__Data for processing__
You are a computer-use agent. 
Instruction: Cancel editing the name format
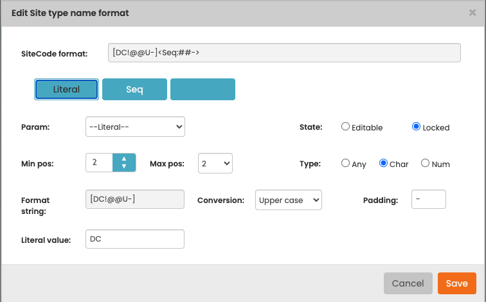(x=408, y=283)
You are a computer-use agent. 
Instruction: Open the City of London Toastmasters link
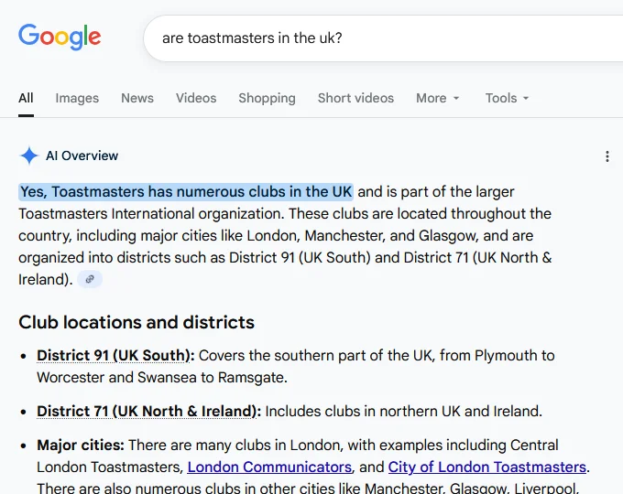point(486,467)
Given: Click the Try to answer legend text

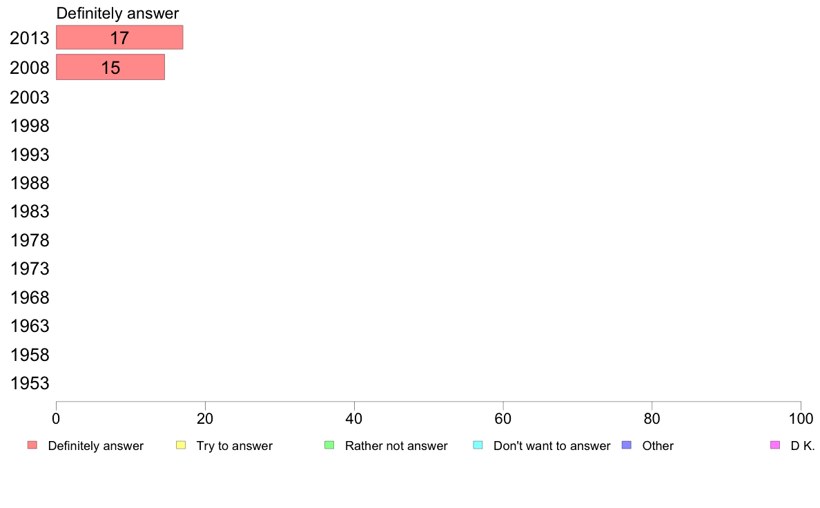Looking at the screenshot, I should tap(234, 446).
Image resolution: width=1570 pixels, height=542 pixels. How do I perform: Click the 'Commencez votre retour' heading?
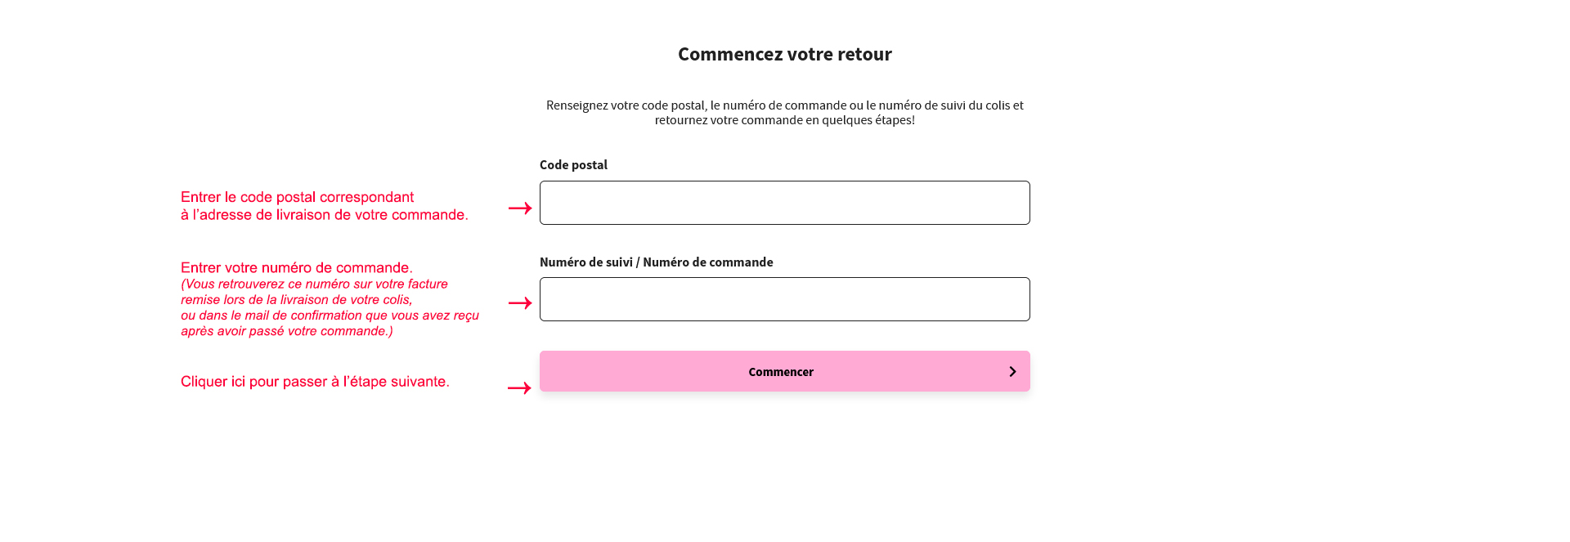click(x=785, y=54)
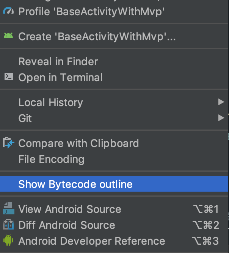The width and height of the screenshot is (229, 253).
Task: Click the highlighted Show Bytecode outline item
Action: (75, 184)
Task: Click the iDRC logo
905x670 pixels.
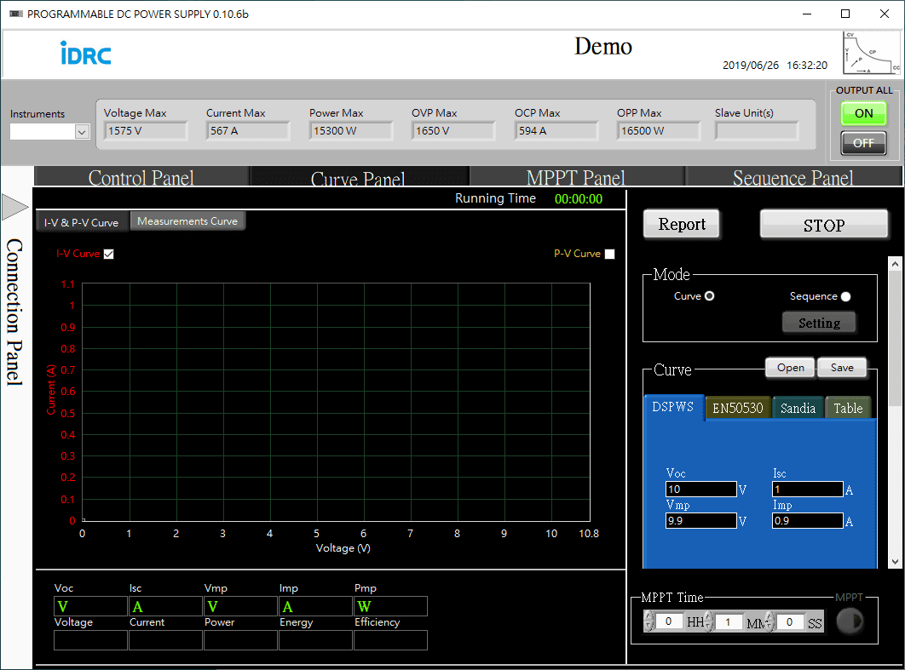Action: coord(85,53)
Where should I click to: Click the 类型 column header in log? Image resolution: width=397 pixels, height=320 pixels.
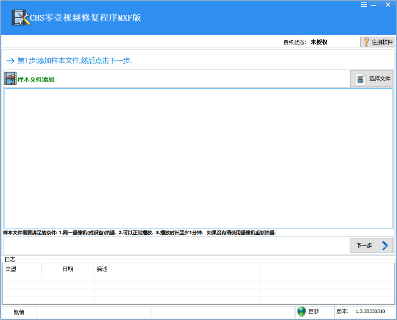[x=12, y=269]
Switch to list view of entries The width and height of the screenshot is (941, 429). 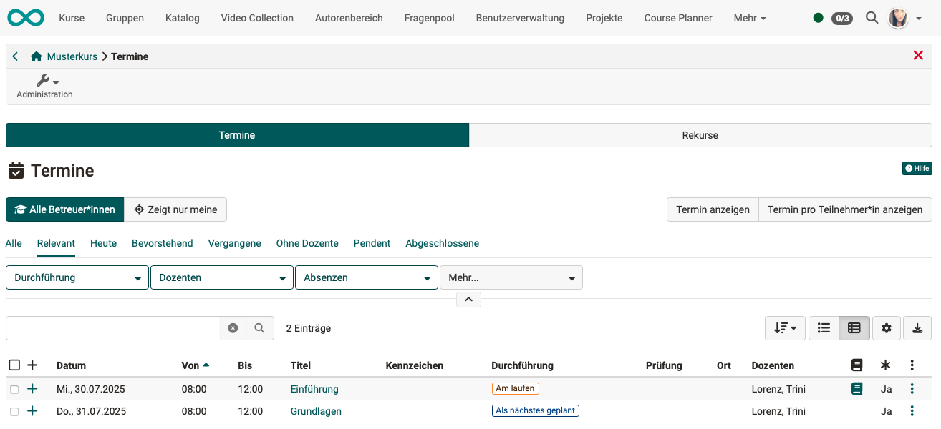tap(823, 327)
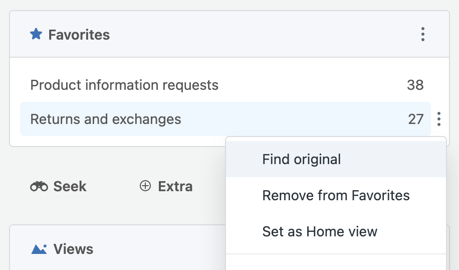Click the Returns and exchanges row kebab icon
Viewport: 459px width, 270px height.
(438, 119)
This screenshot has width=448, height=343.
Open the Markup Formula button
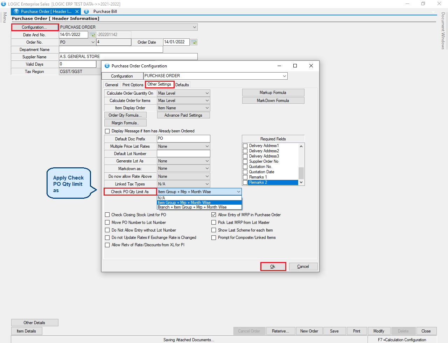coord(273,93)
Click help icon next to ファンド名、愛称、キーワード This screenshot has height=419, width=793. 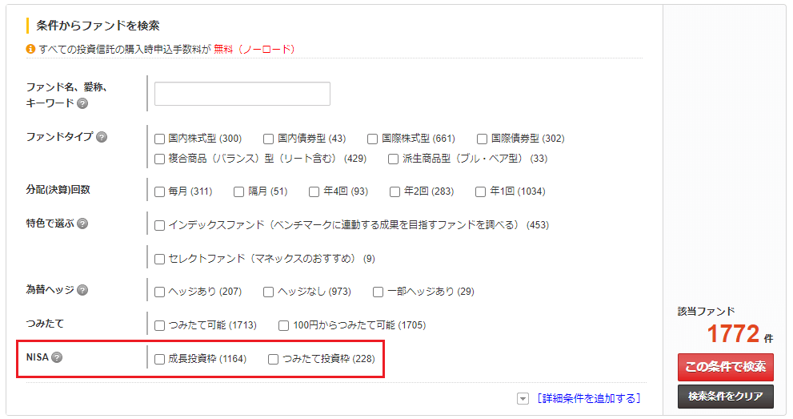click(82, 103)
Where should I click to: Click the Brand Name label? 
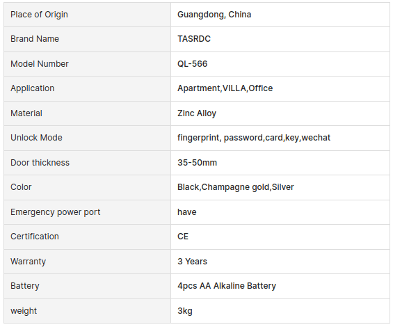[35, 39]
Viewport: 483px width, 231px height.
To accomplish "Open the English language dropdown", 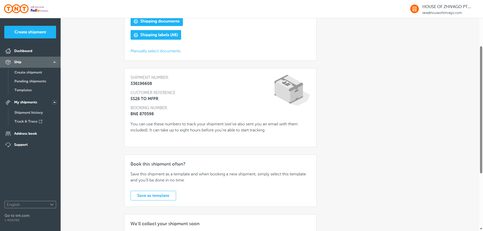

__Assigned task__
Write out, exactly as they appear, the lines from the one containing "Where should I click to: Click the Brand" through the end of the material above, excluding pictures.

__Response below__
Where should I click to: Click the Brand Name label? 
[35, 39]
Viewport: 483px width, 231px height.
To accomplish "Open the English language dropdown", 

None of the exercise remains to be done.